Originally Posted By: Paleomonster
A mechanic/friend at a large repair shop said that stuff like engine flush solvents are good for making the shop money. They pour one of these solvents in an engine and often there is a quick result, often a failure and they can get on with an engine sway or what ever work is required. Over the last few years ARX has never caused a failure. They used it in my wife's Audi A4. The dealer wanted from $6k up and said that driving the car around the block could be the end of the engine. It was slugged up and the oil light and check engine was on. We did an ARX treatment and repeated it. It took a bit of driving and a few oil changes but there is nothing left of the original problem. I was afraid to try a solvent and ARX was just the ticket. The dealer watched the progress while telling me my warranty was at risk for not following their plan to replace the engine. When we were finished he refused to believe what we showed him. They put the camera probe back in the engine and found nothing but clean engine. ARX did exactly what it claimed to do and this is not the first Audi form me. I have since, purchased several slugged up A4's and done this treatment, detailed the car and made some good money. I was planning to use oil analysis to monitor the progress but found that borrowing a fiber optic device to be good enough for me. At times you can not see much of anything happening and at other times the progress is obvious.
Any complaints about ARX. Well the shop sez that it takes a lot of time to go through the cycles and the customer must comply.
The solvents do their work very quickly and often lead to an e failure of some degree. The solvents don't work well with the A4 because to remove the pan is like tearing up the while front end of the car, a real pain. Removing the pan is often required to clean up the oil pickup screen following a solvent.

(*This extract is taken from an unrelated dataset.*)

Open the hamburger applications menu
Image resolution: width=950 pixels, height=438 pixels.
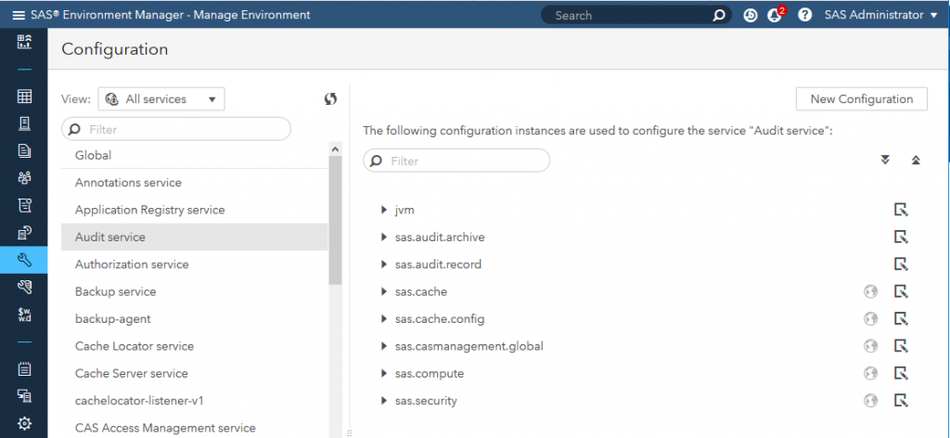point(18,15)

All this assumes an engine with problems. I see people putting solvents in engines that are fine. They get back some gunky oil from the oil change and are happy that they are doing something good for their car. Then they claim to be an expert on such matters although they would not have a clue when it comes to fixing anything with their own hands.
Since ARX does not attack the very oil that carries it, why would one use a flush? I know. Because they have had their own success in making their engine oil darker and their engine survives.
Interesting observations, I've also seen first hand how good a job MMO does cleaning neglected engines, some ready for the scrap heap. It also did a pretty impressive job. I guess there's more than one way to skin a cat.